- [Verilen Görev 1]
Aşağıdaki satırlardan “Expand the Transform property group” ifadesini içeren satırdan başlayıp satırların sonunda biten bölümü, “Transform” yerine “Transformation” koyarak ve geri kalan her şeyi aynen koruyarak yeniden yazınız. Görselleri cevaba dahil etmeyiniz.

Reklamı Geç
MSM SANİYELİ
OPTİMED TEMMUZ
Tekirdağ
08 Aralık, 2025, Pazartesi
  • DOLAR
    42.56
  • EURO
    49.68
  • ALTIN
    5768.2
  • BIST
    11.007
  • BTC
    91399.067$

PROF. DR. YENİTERZİ: “TASAVVUFTA HOŞGÖRÜ TAHAMMÜL DEĞİL, EDEPTİR”

PROF. DR. YENİTERZİ: “TASAVVUFTA HOŞGÖRÜ TAHAMMÜL DEĞİL, EDEPTİR”
Tasavvuf Araştırmaları Enstitüsü Müdür Yardımcısı ve Tasavvuf Kültürü ve Edebiyatı Anabilim Dalı Başkanı Prof. Dr. Emine Yeniterzi, Mevlana Haftası kapsamında yaptığı değerlendirmede tasavvuftaki hoşgörü anlayışını günümüz dünyasındaki bakışla karşılaştırdı. Yeniterzi, modern çağda hoşgörünün çoğu zaman “tahammül” olarak algılandığını ancak tasavvufta bu kavramın çok daha derin bir anlam taşıdığını vurguladı.

- [Verilen Görev 2]
Hoşgörü konulu metne göre aşağıdaki soruları cevaplayınız:
(a) Metinde hangi tarih ve gün yer almaktadır?
(b) EURO için verilen değer nedir?
(c) Prof. Dr. Emine Yeniterzi değerlendirmesini hangi hafta kapsamında yapmıştır?

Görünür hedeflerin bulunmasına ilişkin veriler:
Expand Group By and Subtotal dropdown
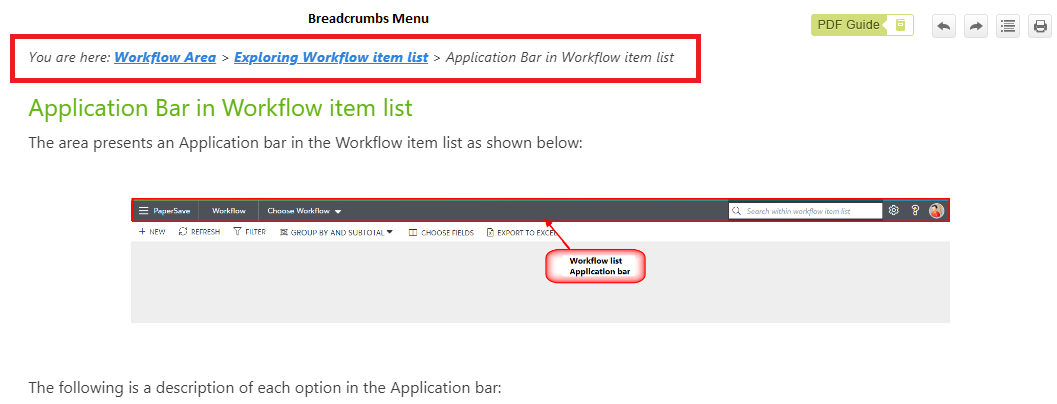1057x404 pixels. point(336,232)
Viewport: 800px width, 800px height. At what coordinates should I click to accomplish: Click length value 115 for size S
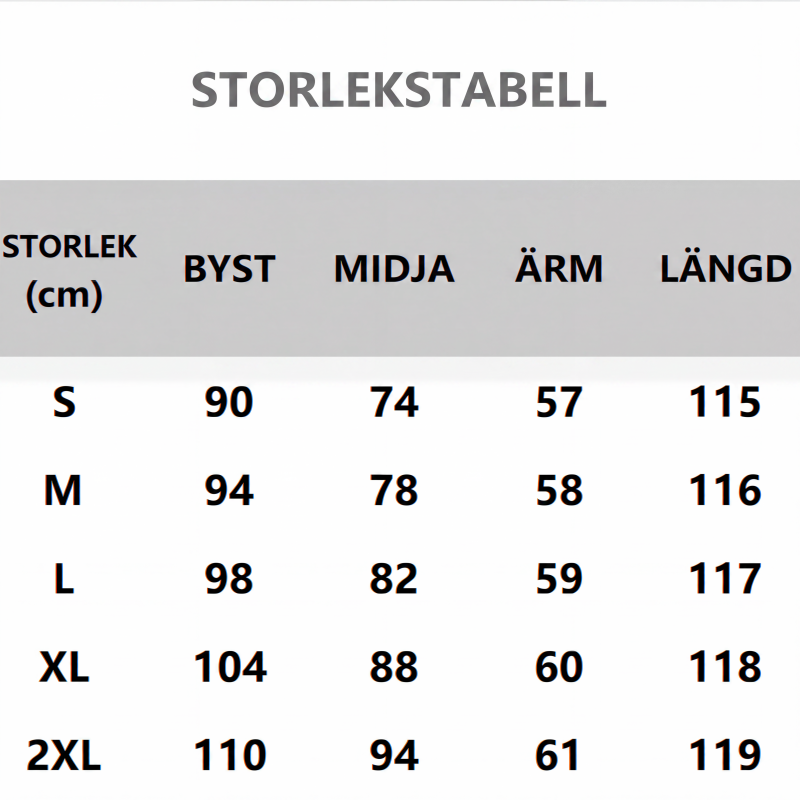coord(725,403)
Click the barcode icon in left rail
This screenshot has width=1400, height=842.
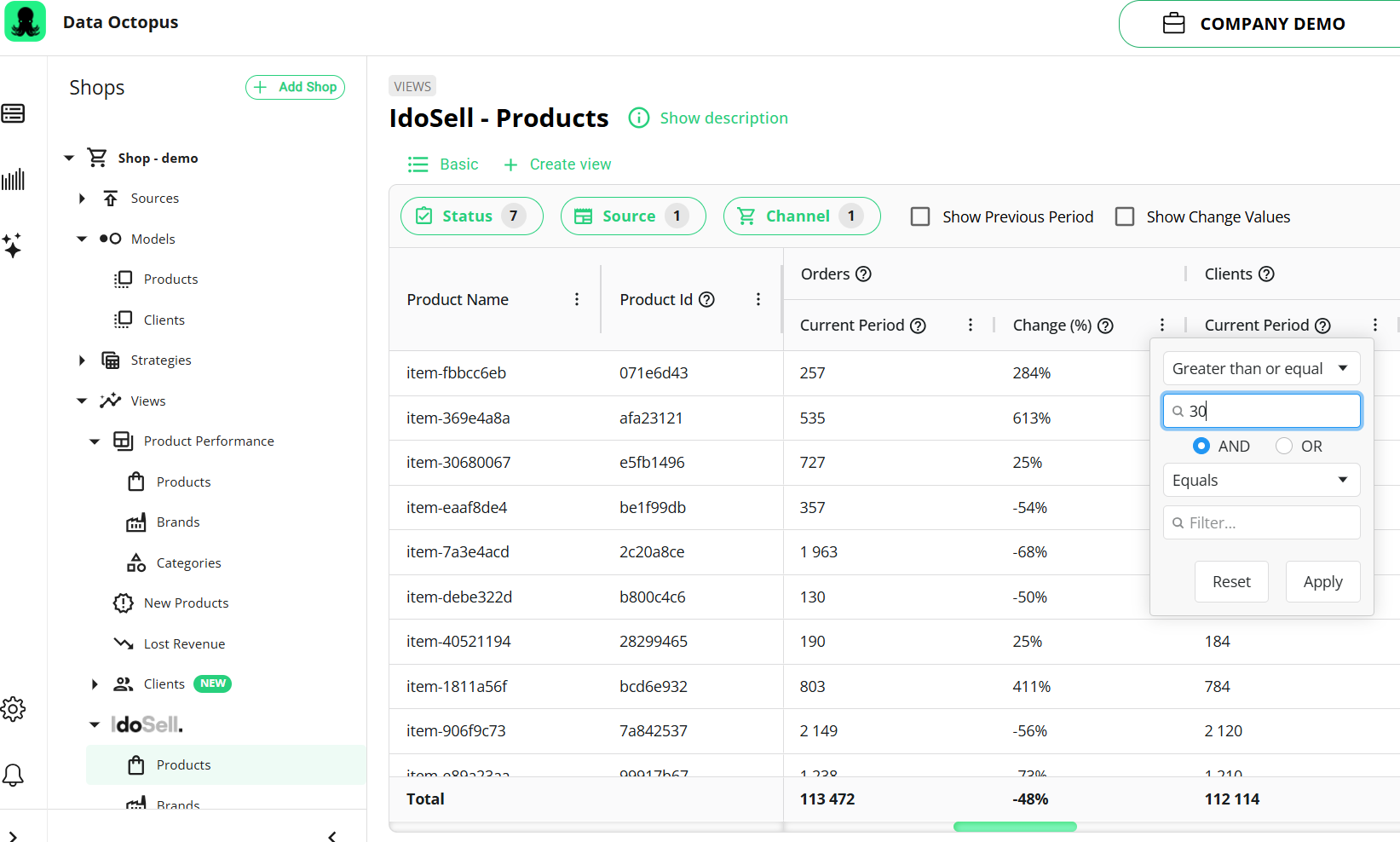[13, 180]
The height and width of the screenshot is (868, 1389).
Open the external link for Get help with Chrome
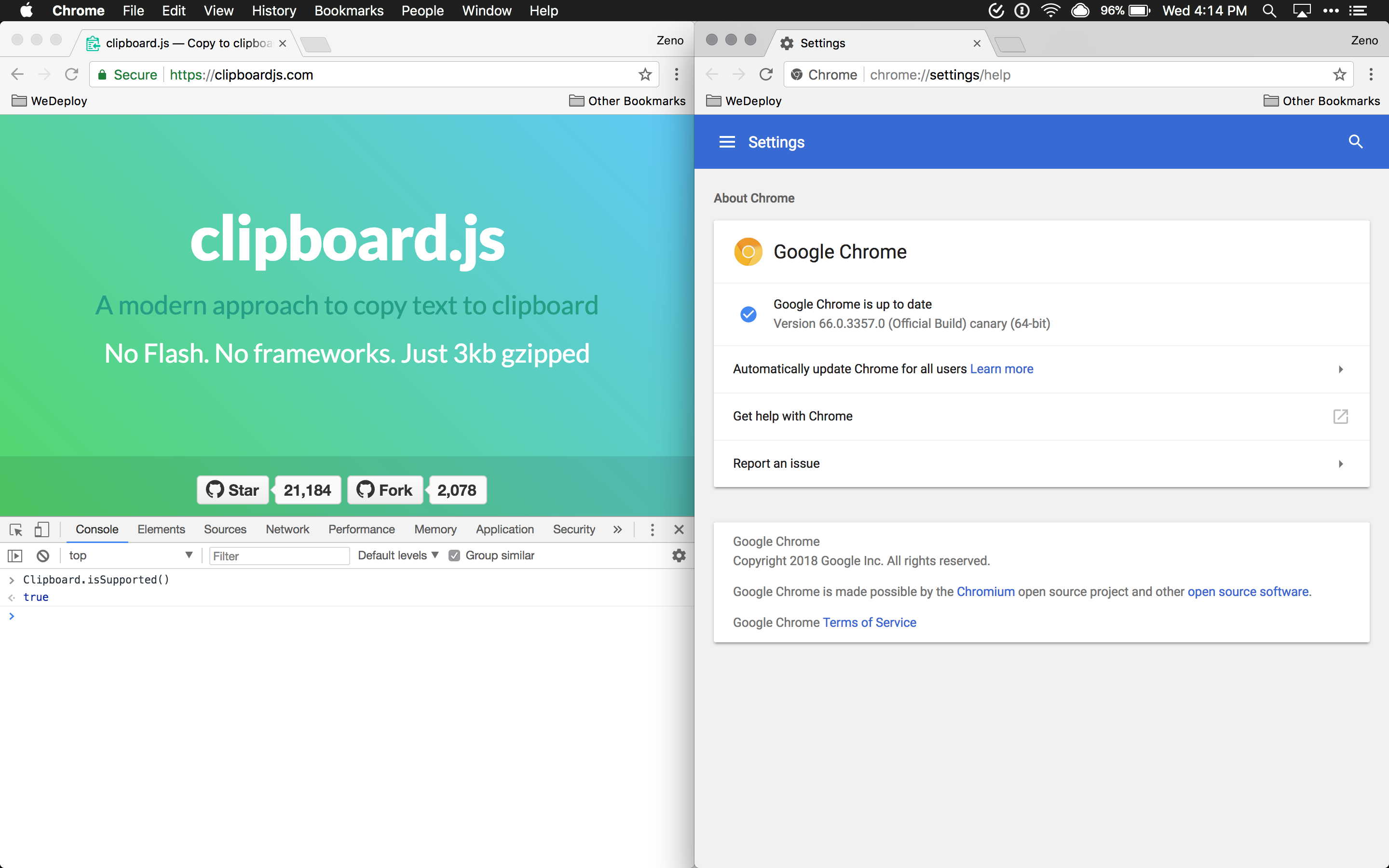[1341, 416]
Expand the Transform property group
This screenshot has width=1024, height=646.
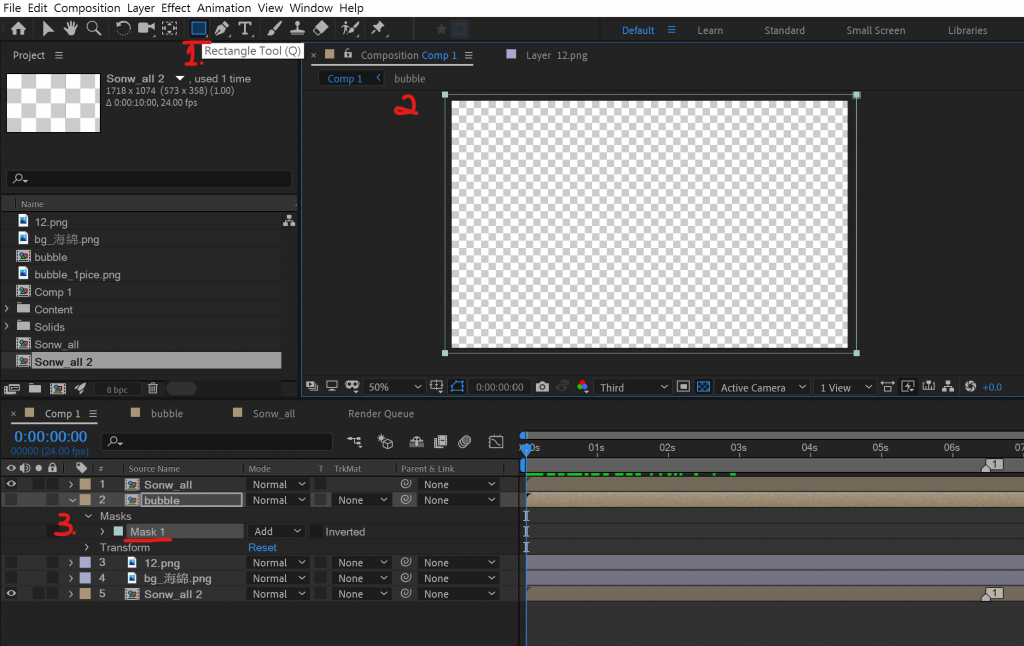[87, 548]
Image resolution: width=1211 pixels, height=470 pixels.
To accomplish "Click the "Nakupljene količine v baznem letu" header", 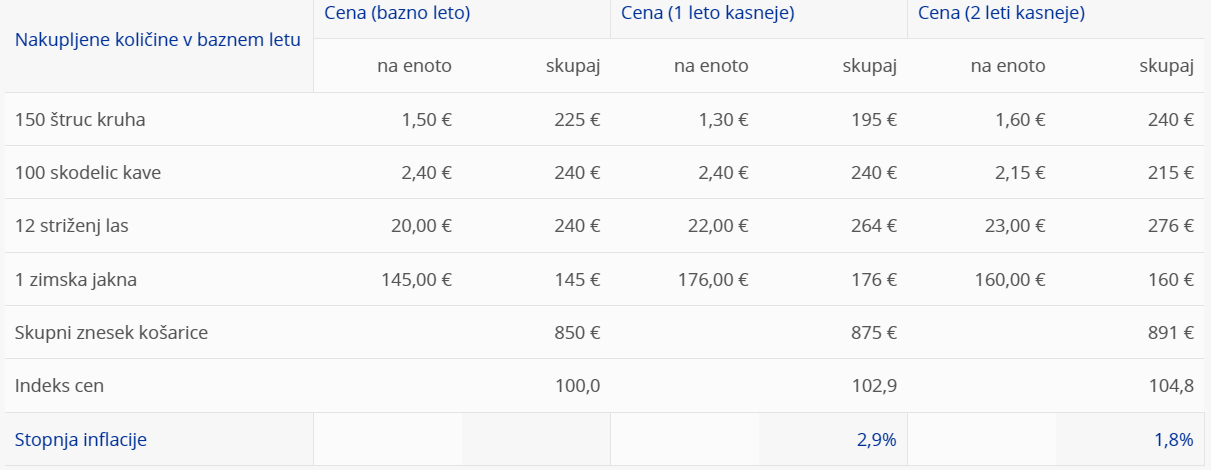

- [Yazılı Cevap 1]
Expand the Transformation property group
This screenshot has width=1024, height=646.
[87, 548]
Image resolution: width=1211 pixels, height=470 pixels.
To accomplish "Click the "Nakupljene količine v baznem letu" header", 

- [Yazılı Cevap 2]
(a) 08 Aralık 2025, Pazartesi
(b) 49.68
(c) Mevlana Haftası